パパラッチラット【グレートブリテン及び北アイルランド連合王国ロンドン】

 西暦1999年8月。

 グレートブリテン及び北アイルランド連合王国ロンドン。


「バーンズ、例の大学教授の取材はどうだった?」

「さっぱりですね。やっぱり、何も分かってないみたいで」


 英国の首都ロンドンにある小さなローカル新聞社のオフィスで、数人の男達が取材内容について話していた。話題は先月世界を揺るがした“声”についてである。

 普段は有名人のゴシップやスポーツ関連の話題が中心の紙面も、ここ一ヶ月は“声”に関する記事がほとんどだ。著名な大学教授や市井の研究者、宗教家などに取材を申し込み、彼らの見解や推測を載せると、新聞は飛ぶように売れる。


 とはいえ、売れ行きに反して事態の解明は全く進んでいないのが現状である。


 しかし、無理もあるまい。

 世界中の人間が聞いた声だけなら、どこかの国が極秘裏に開発した音波兵器だとか(無理矢理な感は否めないが)理屈を付けることは出来なくもないが、“声”以降地球全土に適用された「レベル」や「魔物化」などのルールは、明らかに既存の科学技術とは一線を画した現象だ。

 いかなる科学者であろうと、否、民間人以上に既存の学問知識を重んじる者こそ混乱は深いことであろう。



「俺は得した気分ですけどねぇ」


 だが、誰もが皆思い悩んでいるワケではない。

 記者バーンズは元々物事を深く考える性格ではなかったおかげか、呑気にレベルの恩恵を受け入れていた。

 レベルは18と周囲と比べたら特別高くも低くもないが、それでも大幅に向上した身体能力のおかげで会社の階段を歩いて上がっても息切れしないし、明け方まで深酒しても二日酔いもせず、すっきり目覚められる。単純や筋力だけでなく、内臓の機能や新陳代謝も良くなっているのだ。

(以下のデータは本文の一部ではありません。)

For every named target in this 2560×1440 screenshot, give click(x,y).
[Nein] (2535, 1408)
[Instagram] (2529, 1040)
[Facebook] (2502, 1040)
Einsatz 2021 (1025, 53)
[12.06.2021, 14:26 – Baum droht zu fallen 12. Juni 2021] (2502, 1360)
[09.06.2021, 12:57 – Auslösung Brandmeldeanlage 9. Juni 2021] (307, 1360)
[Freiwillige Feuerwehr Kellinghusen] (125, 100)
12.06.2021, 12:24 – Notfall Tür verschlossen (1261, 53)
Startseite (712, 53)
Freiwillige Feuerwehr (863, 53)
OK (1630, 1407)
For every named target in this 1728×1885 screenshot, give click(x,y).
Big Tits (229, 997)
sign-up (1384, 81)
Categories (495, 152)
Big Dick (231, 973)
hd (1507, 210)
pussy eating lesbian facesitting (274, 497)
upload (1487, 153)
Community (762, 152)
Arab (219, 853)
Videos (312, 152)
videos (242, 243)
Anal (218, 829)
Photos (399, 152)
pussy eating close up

 人によっては急激に強くなりすぎた身体を不気味に思い、病院には精密検査を求める人の列が未だに出来ているようだが(もっとも、検査を受けたところで原因が判明した例などないのだが)、こんな身体の異常なら大歓迎だと言う者がイギリス国内でも大勢を占めている。


 腰の曲がった老人や寝たきりだった病人も快癒する例が相次いでおり、ロンドン市内のスポーツクラブなどはどこも盛況である。レベルにはこれまでの人生で蓄積された経験の総量が反映されるので、必然的に長く生きてきた老人ほど高レベルになる傾向があるようなのだ。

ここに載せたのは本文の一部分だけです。